### [WORK TASK]
Restate word for word the lines of the entries below, starting with the line that holds "Task: Click the asterisk" and ending with the line that holds "is (357, 571).", and no others.

### [Stored items]
****************

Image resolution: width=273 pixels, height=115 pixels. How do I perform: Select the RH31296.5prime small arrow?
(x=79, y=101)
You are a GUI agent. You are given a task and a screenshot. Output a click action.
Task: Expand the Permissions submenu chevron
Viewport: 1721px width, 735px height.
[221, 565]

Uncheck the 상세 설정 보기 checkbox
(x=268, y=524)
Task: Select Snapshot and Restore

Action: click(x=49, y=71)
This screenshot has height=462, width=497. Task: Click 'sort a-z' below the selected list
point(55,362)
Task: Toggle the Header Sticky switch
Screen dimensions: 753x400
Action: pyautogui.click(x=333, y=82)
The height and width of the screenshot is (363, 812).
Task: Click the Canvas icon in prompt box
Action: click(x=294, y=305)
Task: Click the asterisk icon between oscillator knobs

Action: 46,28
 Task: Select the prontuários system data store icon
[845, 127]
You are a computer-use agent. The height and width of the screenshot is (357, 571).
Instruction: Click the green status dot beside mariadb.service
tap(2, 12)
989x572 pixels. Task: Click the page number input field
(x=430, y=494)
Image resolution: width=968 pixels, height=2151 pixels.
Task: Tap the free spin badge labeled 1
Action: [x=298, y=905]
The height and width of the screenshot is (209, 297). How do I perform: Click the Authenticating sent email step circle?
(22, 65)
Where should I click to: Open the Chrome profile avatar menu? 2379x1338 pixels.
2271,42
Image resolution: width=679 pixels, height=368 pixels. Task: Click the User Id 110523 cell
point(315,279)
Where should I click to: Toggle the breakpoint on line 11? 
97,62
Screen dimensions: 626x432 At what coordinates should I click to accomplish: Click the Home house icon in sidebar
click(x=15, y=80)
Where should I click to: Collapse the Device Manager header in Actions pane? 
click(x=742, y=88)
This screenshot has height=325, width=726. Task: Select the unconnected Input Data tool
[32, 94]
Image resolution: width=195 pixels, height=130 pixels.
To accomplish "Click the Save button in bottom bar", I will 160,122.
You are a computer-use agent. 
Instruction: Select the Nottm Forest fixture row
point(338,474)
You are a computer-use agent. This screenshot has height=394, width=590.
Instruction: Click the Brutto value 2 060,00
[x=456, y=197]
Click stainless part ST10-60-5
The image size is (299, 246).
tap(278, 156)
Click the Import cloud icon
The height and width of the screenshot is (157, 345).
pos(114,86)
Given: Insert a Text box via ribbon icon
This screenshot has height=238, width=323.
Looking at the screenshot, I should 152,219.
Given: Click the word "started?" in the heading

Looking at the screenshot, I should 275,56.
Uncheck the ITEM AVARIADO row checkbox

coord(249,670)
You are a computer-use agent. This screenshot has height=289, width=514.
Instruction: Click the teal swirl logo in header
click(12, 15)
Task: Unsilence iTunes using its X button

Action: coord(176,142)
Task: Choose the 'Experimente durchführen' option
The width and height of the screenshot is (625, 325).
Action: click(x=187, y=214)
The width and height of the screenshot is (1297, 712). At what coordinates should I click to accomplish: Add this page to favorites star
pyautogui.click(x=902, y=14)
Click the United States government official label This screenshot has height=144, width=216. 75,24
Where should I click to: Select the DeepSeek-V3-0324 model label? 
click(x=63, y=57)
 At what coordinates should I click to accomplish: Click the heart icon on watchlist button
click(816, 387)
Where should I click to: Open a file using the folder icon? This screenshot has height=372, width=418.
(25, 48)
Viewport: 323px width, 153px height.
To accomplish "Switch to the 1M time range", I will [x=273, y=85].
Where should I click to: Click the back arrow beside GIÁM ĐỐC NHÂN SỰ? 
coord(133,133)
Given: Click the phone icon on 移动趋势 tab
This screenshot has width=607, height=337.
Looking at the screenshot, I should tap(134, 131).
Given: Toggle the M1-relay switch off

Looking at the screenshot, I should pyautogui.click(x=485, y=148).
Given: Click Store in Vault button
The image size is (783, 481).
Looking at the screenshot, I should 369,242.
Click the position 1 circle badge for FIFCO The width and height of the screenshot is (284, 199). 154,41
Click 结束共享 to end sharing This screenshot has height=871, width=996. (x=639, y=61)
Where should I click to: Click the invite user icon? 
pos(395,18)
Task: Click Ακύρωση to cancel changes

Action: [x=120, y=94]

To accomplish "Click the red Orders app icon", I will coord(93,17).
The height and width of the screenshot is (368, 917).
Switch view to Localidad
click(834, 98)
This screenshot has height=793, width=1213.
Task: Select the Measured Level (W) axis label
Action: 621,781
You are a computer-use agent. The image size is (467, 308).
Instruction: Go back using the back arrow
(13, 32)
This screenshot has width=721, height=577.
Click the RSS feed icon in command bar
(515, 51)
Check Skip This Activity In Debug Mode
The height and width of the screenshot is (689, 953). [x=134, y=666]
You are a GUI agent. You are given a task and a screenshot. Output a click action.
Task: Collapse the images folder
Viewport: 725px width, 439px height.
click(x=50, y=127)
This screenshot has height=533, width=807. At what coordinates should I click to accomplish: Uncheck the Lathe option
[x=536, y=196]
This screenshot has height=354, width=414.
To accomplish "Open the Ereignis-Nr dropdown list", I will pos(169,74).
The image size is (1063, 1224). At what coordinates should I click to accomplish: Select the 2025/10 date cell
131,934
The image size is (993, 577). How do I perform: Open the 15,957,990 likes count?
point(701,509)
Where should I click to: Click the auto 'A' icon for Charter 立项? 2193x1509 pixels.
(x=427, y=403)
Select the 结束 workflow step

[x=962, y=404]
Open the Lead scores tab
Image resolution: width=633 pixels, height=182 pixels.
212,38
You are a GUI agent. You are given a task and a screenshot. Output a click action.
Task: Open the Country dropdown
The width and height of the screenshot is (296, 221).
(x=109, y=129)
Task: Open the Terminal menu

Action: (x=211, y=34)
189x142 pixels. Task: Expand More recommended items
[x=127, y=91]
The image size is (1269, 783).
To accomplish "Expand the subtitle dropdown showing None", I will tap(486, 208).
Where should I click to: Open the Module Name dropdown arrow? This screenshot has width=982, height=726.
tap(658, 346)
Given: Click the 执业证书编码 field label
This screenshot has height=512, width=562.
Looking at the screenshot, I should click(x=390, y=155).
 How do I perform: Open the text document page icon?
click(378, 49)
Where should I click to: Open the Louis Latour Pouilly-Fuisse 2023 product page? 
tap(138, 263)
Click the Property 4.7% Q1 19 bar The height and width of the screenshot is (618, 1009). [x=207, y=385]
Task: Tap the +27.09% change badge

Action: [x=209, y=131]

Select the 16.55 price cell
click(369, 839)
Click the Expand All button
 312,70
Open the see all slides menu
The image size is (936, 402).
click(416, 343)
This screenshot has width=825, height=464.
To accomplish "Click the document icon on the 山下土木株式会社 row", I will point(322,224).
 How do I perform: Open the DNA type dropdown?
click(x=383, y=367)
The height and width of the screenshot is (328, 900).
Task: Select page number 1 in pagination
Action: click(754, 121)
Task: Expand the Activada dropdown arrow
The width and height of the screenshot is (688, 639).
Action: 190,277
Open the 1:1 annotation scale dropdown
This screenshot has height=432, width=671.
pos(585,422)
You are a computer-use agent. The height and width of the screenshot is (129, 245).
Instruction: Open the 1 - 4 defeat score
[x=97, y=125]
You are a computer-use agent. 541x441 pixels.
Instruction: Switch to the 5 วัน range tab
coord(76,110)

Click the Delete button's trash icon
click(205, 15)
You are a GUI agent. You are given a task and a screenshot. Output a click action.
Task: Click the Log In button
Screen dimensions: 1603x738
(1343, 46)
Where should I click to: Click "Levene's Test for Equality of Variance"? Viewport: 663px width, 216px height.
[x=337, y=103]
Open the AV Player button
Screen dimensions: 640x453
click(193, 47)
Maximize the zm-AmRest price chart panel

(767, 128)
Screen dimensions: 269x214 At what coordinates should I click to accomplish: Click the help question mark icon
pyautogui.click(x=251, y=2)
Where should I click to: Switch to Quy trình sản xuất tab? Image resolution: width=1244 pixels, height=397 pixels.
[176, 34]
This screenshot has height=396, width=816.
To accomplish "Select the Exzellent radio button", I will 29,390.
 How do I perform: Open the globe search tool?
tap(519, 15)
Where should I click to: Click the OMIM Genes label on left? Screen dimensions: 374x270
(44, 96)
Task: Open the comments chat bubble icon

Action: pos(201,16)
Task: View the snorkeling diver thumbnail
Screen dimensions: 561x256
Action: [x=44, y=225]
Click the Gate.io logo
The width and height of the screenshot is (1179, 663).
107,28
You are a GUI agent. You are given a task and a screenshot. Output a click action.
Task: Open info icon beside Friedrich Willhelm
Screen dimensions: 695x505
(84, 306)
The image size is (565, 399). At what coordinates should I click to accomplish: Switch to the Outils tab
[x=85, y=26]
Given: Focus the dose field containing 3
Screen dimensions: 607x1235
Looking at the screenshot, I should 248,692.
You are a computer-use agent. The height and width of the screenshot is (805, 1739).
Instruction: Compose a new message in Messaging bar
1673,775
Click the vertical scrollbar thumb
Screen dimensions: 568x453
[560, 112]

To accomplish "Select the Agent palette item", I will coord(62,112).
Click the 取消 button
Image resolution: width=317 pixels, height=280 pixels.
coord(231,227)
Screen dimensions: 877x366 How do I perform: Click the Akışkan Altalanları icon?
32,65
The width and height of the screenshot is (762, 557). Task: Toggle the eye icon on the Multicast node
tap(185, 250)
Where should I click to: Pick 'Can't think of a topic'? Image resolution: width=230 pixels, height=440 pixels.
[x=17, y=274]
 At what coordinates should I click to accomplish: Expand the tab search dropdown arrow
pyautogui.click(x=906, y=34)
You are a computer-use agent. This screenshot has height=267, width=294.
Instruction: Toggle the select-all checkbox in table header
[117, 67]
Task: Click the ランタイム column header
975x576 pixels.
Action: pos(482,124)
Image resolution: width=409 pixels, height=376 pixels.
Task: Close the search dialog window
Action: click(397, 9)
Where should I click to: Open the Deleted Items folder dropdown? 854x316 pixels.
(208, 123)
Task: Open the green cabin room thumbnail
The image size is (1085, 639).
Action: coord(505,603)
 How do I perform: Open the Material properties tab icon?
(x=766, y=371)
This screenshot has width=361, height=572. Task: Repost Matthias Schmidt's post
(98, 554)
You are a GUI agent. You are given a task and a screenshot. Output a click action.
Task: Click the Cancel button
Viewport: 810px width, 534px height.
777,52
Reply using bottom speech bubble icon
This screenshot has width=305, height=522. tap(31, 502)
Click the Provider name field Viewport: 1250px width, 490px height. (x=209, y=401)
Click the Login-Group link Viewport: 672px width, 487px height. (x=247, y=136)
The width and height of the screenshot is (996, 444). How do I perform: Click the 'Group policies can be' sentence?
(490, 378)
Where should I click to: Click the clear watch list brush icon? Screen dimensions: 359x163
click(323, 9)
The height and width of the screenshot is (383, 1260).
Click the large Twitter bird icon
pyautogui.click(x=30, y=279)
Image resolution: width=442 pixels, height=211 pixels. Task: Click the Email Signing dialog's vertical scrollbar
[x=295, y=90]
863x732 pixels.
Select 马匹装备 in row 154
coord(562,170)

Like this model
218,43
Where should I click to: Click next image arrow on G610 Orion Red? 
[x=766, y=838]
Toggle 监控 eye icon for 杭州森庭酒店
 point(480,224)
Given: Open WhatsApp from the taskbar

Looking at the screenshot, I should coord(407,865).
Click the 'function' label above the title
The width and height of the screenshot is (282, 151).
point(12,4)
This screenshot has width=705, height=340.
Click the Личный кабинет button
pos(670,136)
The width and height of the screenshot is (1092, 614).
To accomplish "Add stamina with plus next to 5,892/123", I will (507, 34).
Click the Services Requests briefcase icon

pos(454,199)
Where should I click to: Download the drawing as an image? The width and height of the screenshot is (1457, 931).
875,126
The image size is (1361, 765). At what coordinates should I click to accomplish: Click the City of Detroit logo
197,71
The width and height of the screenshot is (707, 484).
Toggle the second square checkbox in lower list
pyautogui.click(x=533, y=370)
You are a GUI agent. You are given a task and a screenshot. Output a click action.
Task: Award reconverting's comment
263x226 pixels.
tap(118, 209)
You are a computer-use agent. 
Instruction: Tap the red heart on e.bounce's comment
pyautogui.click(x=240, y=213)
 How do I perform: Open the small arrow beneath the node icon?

****************

### [WRITTEN SOLUTION]
Task: Click the asterisk icon between oscillator knobs

Action: 46,28
 Task: Select the prontuários system data store icon
[845, 127]
You are a computer-use agent. The height and width of the screenshot is (357, 571).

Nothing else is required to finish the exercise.